Choosing the perfect space
The first (and arguably most important) step in creating your perfect home office is choosing the right location. If you have a larger home you’ll have more places to choose from, but ensuring that you can find a quiet part of the house where you can avoid distractions is essential.
If you don’t have the space in your home for a dedicated office you might have to get creative. Look around your home for unused space, such as the corner of your bedroom or a narrow hallway. These spaces can be used to create simple, cosy office nooks and are often away from the distractions of the living room or kitchen. If you’re incredibly tight for space, you should consider floating desks, which can often be folded down when you’re finished working to maximise space.

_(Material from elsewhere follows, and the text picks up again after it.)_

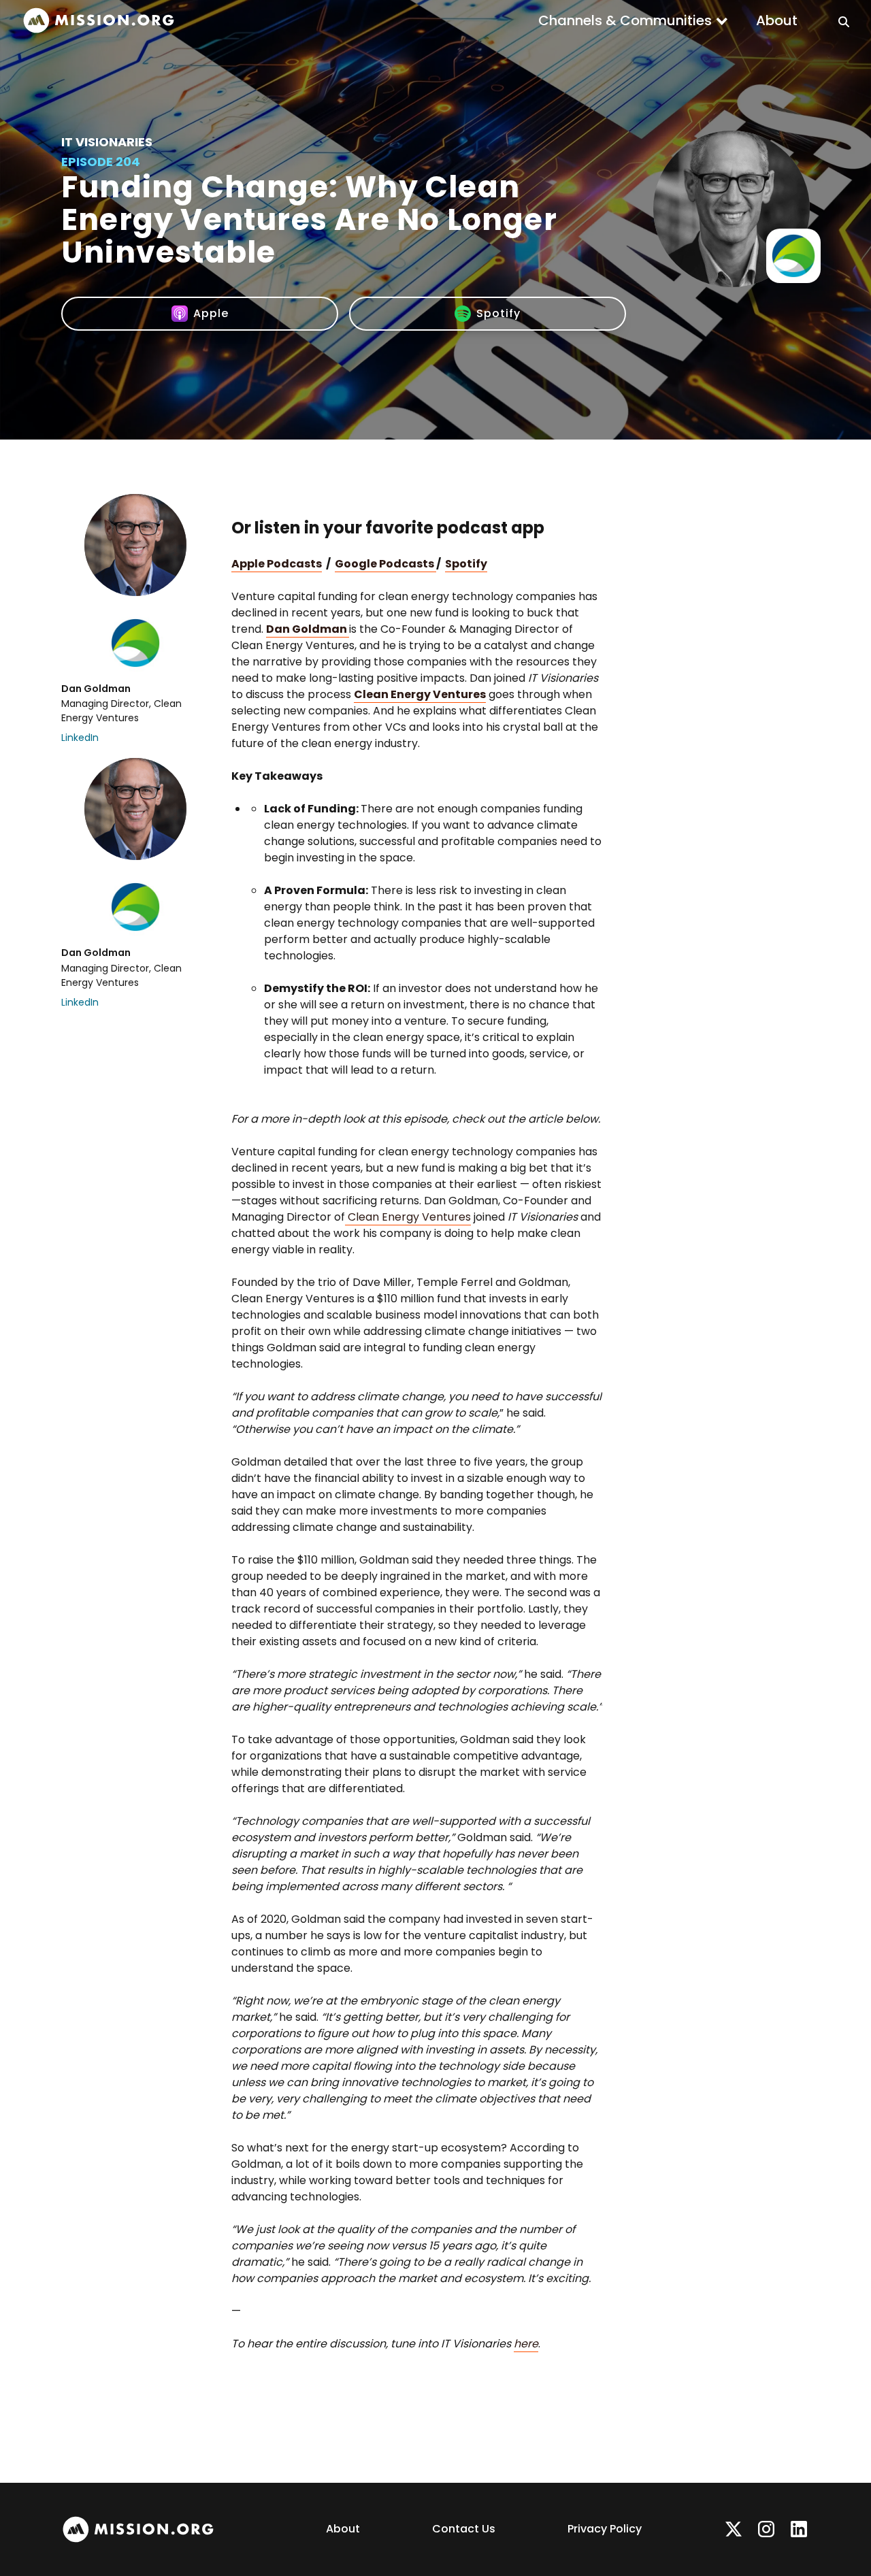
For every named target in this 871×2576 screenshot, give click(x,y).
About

It may seem like a wonderful idea to swap WFH with WFB – working from bed - but this can affect your health and productivity negatively. Working while in bed practices bad ‘sleep hygiene’ as it leads your brain to associate being in bed with wakefulness, rather than rest. Decreasing the quality of your sleep ultimately decreases productivity, the amount of energy you have, and the overall quality of life. Not to mention that working whilst lying down is an ergonomic disaster!
Also, if you’re sharing your home with others, be it a troupe of hyperactive toddlers or a housemate who’s learning how to play the drums, it may be worthwhile creating a ‘Do Not Disturb’ sign to remind your housemates that you’re in work-mode, rather than home-mode.
Natural light is key
One of the most impactful home workspace recommendations is to ensure that your desk is placed close to a window. Natural light can hugely influence your mood, so it’s definitely worth prioritising this if you can. Several studies have found a significant positive link between natural light and productivity, energy levels and general happiness. This is because daylight helps your body stick to its natural circadian rhythms.

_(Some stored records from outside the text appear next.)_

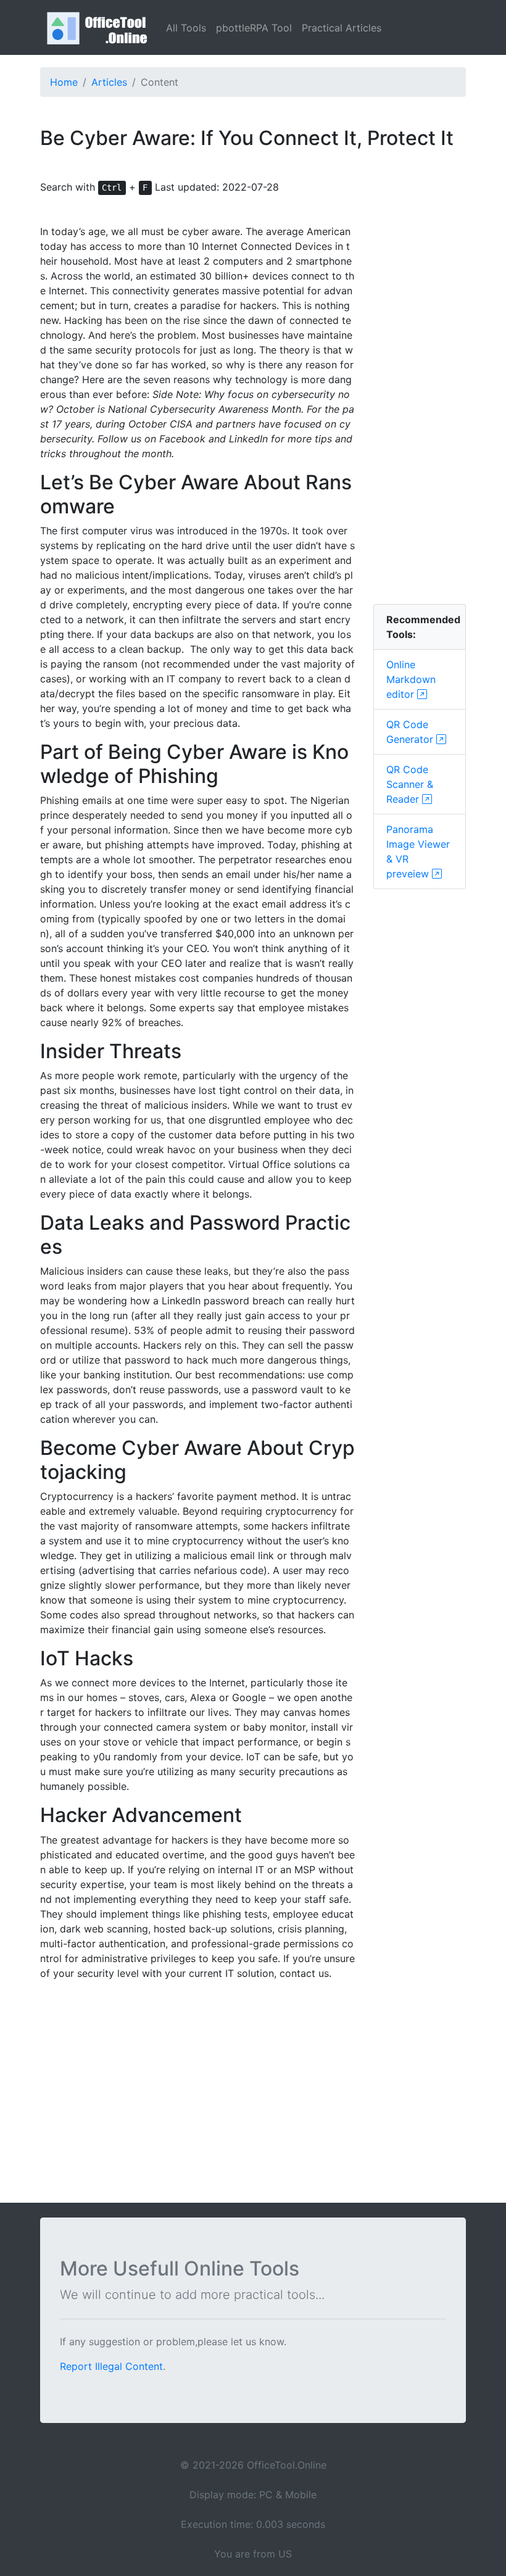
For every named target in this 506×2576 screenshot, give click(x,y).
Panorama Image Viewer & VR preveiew (418, 851)
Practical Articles (341, 28)
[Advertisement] (419, 409)
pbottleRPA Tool (254, 28)
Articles (109, 82)
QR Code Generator (411, 731)
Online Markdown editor (411, 679)
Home (64, 82)
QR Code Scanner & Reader (409, 784)
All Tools (186, 28)
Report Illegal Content (111, 2366)
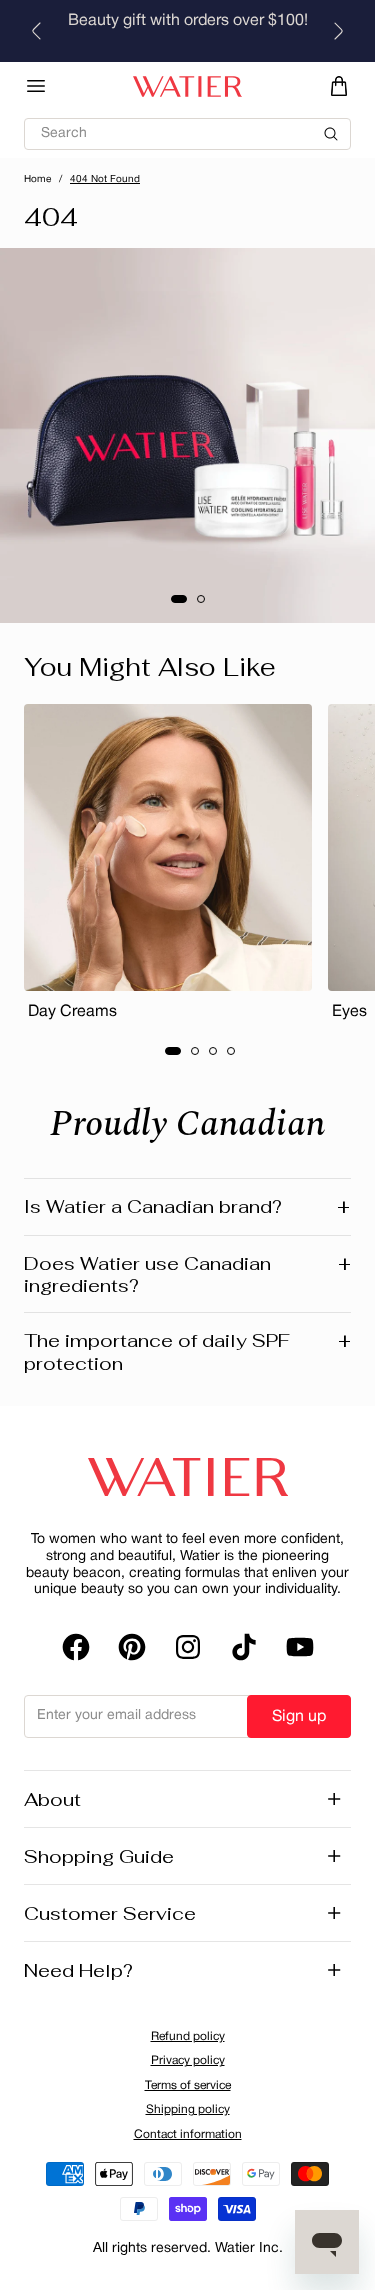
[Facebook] (76, 1647)
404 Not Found (105, 179)
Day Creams (72, 1012)
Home (37, 179)
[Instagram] (188, 1647)
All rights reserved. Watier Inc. (188, 2248)
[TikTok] (244, 1647)
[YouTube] (300, 1647)
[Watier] (187, 86)
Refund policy (188, 2036)
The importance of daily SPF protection (187, 1351)
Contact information (188, 2134)
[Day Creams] (168, 848)
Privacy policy (188, 2060)
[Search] (187, 125)
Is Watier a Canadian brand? (187, 1207)
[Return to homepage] (188, 1477)
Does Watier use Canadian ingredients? (187, 1274)
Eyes (349, 1012)
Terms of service (188, 2085)
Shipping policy (188, 2109)
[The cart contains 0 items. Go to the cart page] (339, 86)
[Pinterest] (132, 1647)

Investing in the right office furniture
If you don’t already have one, an ergonomic office chair is a must. Ergonomic chairs protect your neck and back from injury as they are built to combat the strain on the discs in your lower back. When choosing an office chair, look for one with adjustable arms so you can align your forearms with your keyboard to reduce repetitive strain injuries on your wrists. If you need to purchase a desk too, search for a sturdy adjustable desk. Investing in the right ergonomic office equipment will keep you alert, healthy and productive during your working hours.

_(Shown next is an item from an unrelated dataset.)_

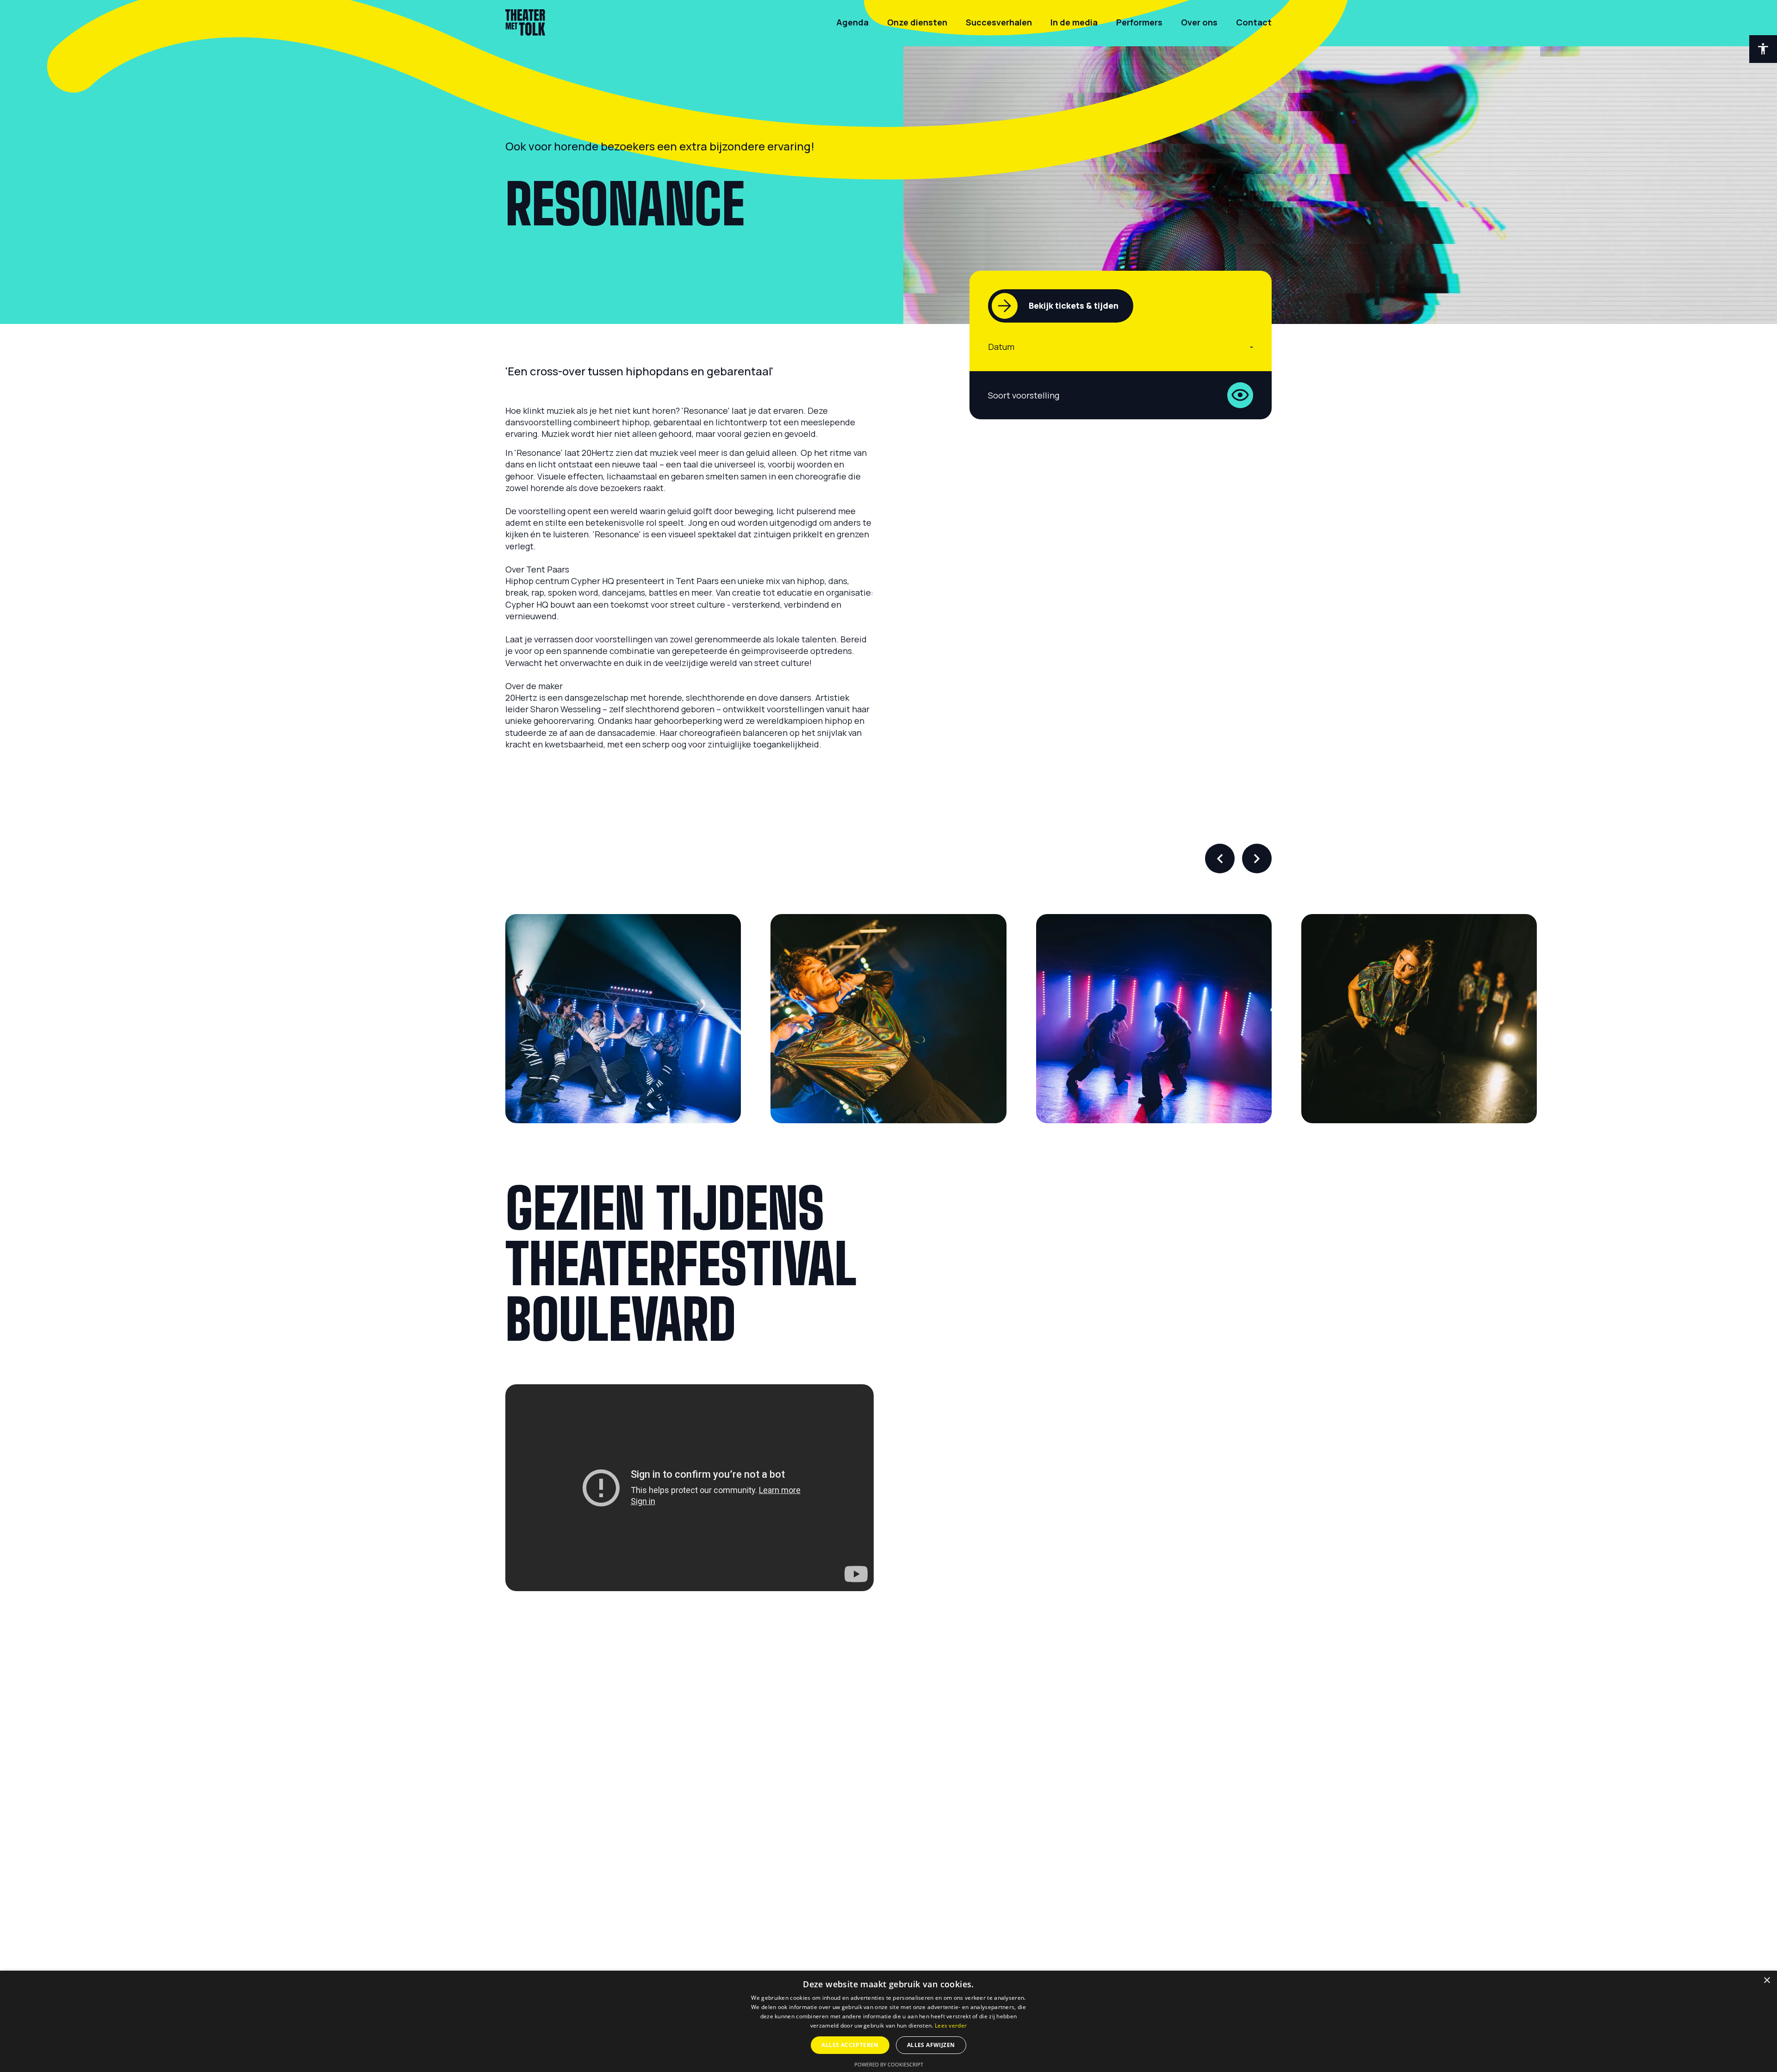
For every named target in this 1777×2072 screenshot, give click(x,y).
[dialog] (888, 2021)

It's also worthwhile to think about organisational tools for your office. ‘Organised mess' is fine if it works for you – just ensure that it actually is organised. Buy yourself some handy paper dividers to pile onto the corner of your desk and a set of drawers to store away other office equipment such as stationery and USBs.
Personalise your set up
Working at a desk that feels impersonal and devoid of character can leave you feeling disconnected. Personalise your workspace to keep you more engaged and creative while you work. This could be as simple as adding a pop of colour or a framed photo of your loved ones to make you feel at home. It makes sense that if you enjoy the space you’re working in then you’ll have more reason to want to be there, and this will inevitably have a knock-on effect on your productivity levels.
Add some plants
Adding a few houseplants to your workspace has more benefits than just aesthetics. The American Psychological Association found that people with plants in their offices had 15% higher productivity rates than those without. Plants can increase feelings of relaxation and happiness, while also promoting a healthy and productive work environment.
Some plants have been proven to improve air quality by removing toxins from the air. We recommend peace lilies, snake plants and spider plants for this purpose (plus they’re very low maintenance).